Your task is to copy each line of the material below that includes "computer".

(Provided information begins)

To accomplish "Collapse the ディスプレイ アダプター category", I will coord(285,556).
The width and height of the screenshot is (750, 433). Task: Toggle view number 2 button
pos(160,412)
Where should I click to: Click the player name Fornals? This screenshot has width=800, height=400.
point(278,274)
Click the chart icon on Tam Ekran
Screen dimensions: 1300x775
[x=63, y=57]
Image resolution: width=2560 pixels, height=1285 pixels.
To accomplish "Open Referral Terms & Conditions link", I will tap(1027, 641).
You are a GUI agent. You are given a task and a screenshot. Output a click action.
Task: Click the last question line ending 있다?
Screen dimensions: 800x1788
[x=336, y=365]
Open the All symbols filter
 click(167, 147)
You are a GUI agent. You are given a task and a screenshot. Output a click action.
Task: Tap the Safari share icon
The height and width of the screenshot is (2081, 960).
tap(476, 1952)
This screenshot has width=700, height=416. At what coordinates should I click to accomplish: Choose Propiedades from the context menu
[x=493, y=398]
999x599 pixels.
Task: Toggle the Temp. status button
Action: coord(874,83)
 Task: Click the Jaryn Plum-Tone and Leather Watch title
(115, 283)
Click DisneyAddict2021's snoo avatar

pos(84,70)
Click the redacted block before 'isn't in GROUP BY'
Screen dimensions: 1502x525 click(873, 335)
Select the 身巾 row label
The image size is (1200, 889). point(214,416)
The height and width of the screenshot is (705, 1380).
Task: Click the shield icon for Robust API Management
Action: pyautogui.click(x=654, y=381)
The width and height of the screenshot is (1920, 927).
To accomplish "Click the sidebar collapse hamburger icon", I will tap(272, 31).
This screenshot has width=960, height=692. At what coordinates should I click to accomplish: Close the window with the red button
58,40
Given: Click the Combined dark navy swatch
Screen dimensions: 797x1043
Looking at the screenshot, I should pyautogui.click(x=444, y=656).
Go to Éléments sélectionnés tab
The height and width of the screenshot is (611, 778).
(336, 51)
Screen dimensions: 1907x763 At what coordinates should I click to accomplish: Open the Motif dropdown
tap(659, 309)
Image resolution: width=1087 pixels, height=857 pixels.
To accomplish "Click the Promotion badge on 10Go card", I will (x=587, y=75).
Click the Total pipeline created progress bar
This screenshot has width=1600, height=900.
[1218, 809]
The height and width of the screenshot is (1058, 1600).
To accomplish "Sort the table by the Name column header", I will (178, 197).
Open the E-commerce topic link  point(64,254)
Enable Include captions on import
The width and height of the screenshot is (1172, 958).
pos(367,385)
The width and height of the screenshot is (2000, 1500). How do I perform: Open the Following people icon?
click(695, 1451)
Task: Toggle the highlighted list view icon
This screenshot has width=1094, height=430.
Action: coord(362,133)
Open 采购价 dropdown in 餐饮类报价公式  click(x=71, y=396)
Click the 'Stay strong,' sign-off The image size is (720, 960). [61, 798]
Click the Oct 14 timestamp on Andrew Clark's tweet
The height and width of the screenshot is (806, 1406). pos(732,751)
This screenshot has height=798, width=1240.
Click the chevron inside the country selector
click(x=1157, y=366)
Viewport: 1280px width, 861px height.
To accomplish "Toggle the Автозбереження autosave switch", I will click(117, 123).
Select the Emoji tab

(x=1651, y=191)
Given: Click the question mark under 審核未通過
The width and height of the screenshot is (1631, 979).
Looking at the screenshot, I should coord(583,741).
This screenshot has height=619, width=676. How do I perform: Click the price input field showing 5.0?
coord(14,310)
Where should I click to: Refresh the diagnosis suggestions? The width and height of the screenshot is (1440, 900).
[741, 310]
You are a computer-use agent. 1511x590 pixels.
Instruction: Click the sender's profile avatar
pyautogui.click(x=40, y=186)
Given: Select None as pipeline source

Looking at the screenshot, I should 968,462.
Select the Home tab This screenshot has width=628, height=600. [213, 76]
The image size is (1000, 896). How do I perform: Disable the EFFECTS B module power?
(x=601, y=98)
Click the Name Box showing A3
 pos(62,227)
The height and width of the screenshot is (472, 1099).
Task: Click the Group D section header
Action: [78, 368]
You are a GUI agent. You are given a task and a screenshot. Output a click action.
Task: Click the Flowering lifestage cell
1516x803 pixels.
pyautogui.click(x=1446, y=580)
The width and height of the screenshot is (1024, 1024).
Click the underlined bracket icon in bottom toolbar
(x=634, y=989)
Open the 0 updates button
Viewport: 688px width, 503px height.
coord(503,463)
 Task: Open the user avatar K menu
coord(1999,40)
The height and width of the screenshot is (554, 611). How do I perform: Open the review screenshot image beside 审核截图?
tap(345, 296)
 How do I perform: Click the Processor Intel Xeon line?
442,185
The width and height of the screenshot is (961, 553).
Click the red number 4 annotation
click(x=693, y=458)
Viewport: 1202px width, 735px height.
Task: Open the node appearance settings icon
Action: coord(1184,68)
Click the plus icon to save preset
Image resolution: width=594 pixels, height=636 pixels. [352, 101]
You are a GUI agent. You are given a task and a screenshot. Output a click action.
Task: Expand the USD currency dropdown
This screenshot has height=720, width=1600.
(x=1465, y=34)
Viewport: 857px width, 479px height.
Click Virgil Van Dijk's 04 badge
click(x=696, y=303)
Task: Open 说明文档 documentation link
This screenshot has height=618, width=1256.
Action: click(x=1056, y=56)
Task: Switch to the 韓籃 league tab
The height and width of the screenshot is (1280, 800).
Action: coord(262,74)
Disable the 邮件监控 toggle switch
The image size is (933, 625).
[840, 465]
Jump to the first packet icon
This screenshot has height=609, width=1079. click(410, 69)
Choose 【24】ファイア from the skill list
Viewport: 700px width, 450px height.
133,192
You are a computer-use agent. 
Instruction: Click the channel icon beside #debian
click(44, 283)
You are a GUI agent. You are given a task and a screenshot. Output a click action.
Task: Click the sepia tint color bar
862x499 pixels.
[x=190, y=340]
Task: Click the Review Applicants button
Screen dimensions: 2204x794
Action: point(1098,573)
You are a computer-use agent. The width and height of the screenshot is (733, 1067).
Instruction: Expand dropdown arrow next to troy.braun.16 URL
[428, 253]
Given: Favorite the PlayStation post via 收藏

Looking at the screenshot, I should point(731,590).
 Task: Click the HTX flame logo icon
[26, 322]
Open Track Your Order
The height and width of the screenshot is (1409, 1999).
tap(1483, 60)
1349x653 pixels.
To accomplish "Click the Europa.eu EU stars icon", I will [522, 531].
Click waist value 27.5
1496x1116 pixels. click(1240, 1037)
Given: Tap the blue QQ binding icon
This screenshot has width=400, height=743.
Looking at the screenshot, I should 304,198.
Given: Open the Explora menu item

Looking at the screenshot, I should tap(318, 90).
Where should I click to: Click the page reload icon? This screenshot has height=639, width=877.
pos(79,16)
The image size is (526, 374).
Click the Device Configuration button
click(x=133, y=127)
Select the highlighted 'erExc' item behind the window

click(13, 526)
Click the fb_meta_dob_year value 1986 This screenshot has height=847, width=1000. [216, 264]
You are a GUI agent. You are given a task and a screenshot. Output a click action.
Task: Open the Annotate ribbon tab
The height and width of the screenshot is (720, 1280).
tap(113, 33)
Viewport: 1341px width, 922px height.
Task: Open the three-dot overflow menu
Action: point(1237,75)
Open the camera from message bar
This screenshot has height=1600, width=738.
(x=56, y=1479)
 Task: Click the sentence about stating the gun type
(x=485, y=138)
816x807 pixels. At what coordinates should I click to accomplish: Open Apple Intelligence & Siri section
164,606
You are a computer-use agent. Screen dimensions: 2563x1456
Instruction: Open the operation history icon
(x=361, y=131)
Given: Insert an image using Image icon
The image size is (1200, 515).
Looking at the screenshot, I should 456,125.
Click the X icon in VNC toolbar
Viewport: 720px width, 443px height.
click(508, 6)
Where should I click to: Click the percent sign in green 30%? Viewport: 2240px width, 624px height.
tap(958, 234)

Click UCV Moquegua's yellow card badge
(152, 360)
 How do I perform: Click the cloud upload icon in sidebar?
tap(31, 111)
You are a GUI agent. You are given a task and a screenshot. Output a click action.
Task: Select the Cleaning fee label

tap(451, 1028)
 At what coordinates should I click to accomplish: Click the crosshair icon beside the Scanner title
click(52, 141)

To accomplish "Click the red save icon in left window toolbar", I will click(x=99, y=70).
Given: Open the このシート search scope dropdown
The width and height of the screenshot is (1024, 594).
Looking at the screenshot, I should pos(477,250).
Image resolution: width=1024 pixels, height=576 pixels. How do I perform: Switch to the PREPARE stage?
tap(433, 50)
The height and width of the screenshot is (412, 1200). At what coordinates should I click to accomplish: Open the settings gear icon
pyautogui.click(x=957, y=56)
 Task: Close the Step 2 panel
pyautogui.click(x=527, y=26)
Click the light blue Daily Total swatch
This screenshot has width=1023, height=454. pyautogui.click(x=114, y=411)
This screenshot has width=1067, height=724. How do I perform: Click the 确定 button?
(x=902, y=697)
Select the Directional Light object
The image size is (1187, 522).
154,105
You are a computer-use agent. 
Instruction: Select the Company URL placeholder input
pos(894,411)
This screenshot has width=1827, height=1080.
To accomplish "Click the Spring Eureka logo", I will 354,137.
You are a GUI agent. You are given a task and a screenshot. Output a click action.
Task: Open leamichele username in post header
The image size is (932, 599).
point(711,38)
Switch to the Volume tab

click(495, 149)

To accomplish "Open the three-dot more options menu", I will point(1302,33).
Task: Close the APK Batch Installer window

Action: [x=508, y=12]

(Provided information ends)

### Solution below
You are a computer-use agent. 1511x590 pixels.
You are a computer-use agent. 
You are a computer-use agent. The width and height of the screenshot is (733, 1067).
You are a computer-use agent. Screen dimensions: 2563x1456
You are a computer-use agent. 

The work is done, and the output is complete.